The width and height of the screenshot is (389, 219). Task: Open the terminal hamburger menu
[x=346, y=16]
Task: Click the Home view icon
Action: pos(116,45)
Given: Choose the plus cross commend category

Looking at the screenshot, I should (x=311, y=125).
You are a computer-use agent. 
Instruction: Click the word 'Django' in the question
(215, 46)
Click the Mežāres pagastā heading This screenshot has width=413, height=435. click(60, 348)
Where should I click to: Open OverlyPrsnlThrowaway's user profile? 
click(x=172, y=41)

※ ※ ※

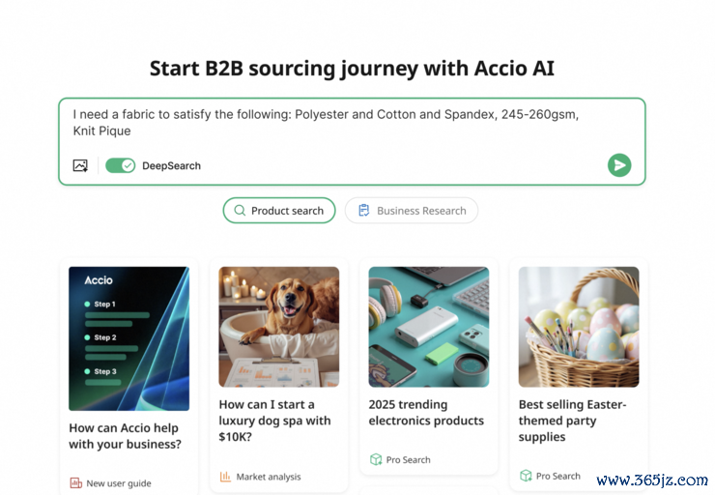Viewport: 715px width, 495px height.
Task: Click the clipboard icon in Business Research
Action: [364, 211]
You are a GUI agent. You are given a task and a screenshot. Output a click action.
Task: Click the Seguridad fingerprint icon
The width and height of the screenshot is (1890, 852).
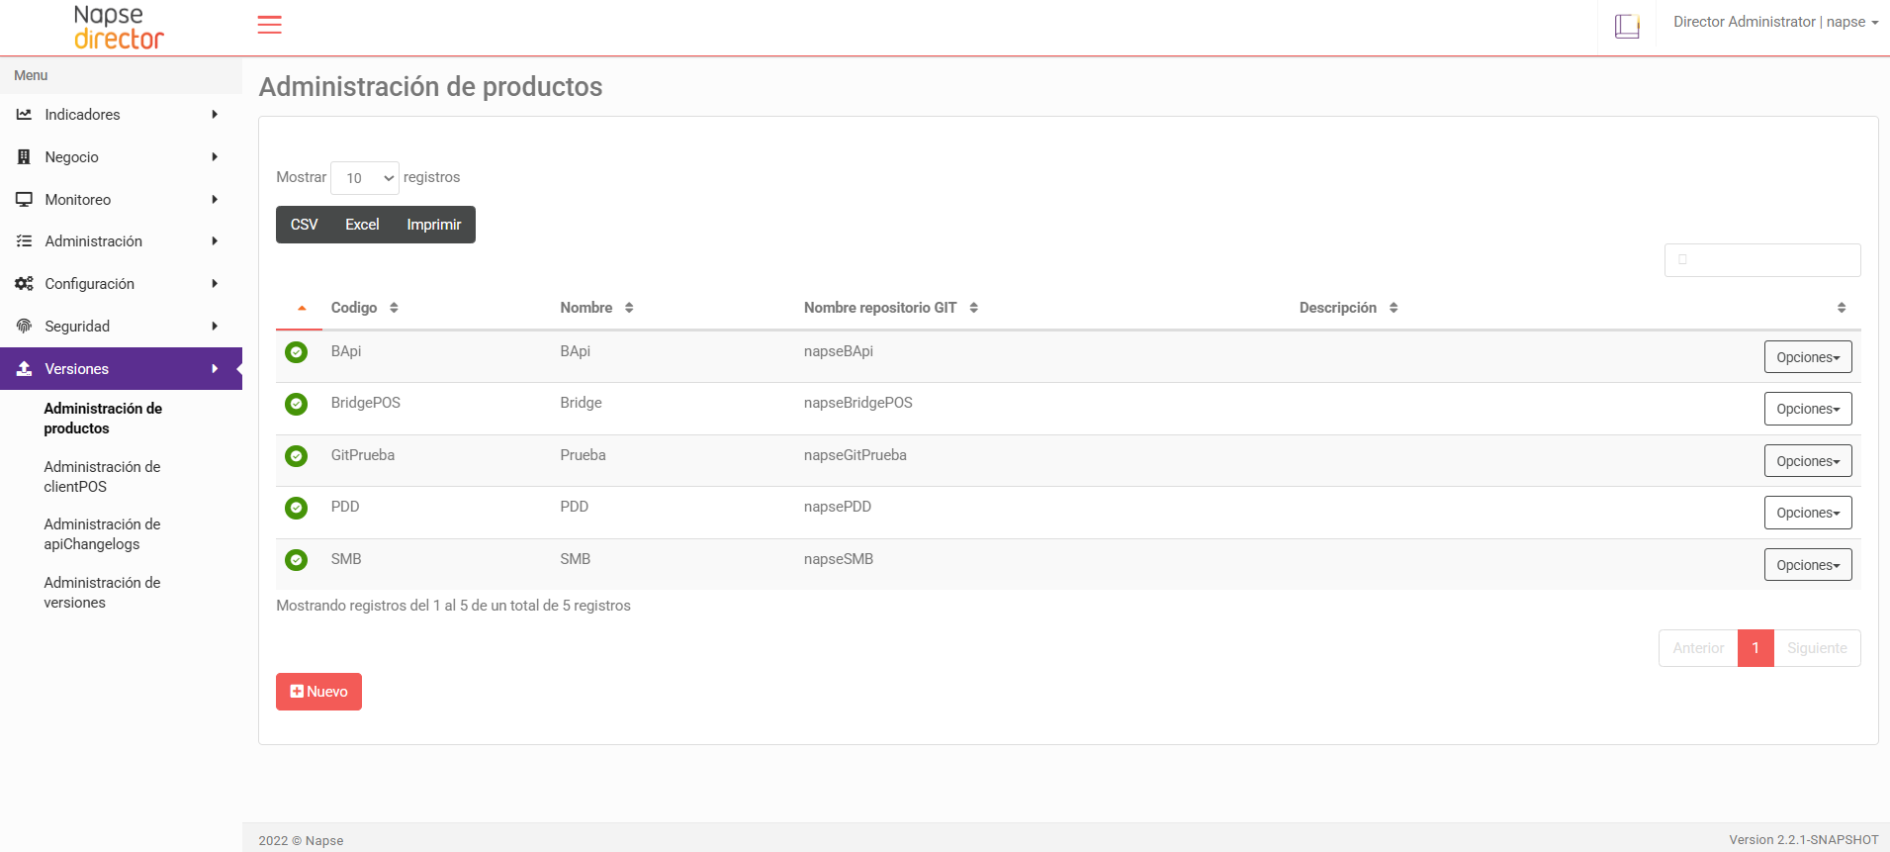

※ ※ ※

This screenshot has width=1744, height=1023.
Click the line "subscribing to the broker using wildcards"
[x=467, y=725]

※ ※ ※

What you will do: Every line that holds the word "This" should be copied from the records above.

Completed task:
Click the Mežāres pagastā heading This screenshot has width=413, height=435. click(60, 348)
This screenshot has width=1744, height=1023.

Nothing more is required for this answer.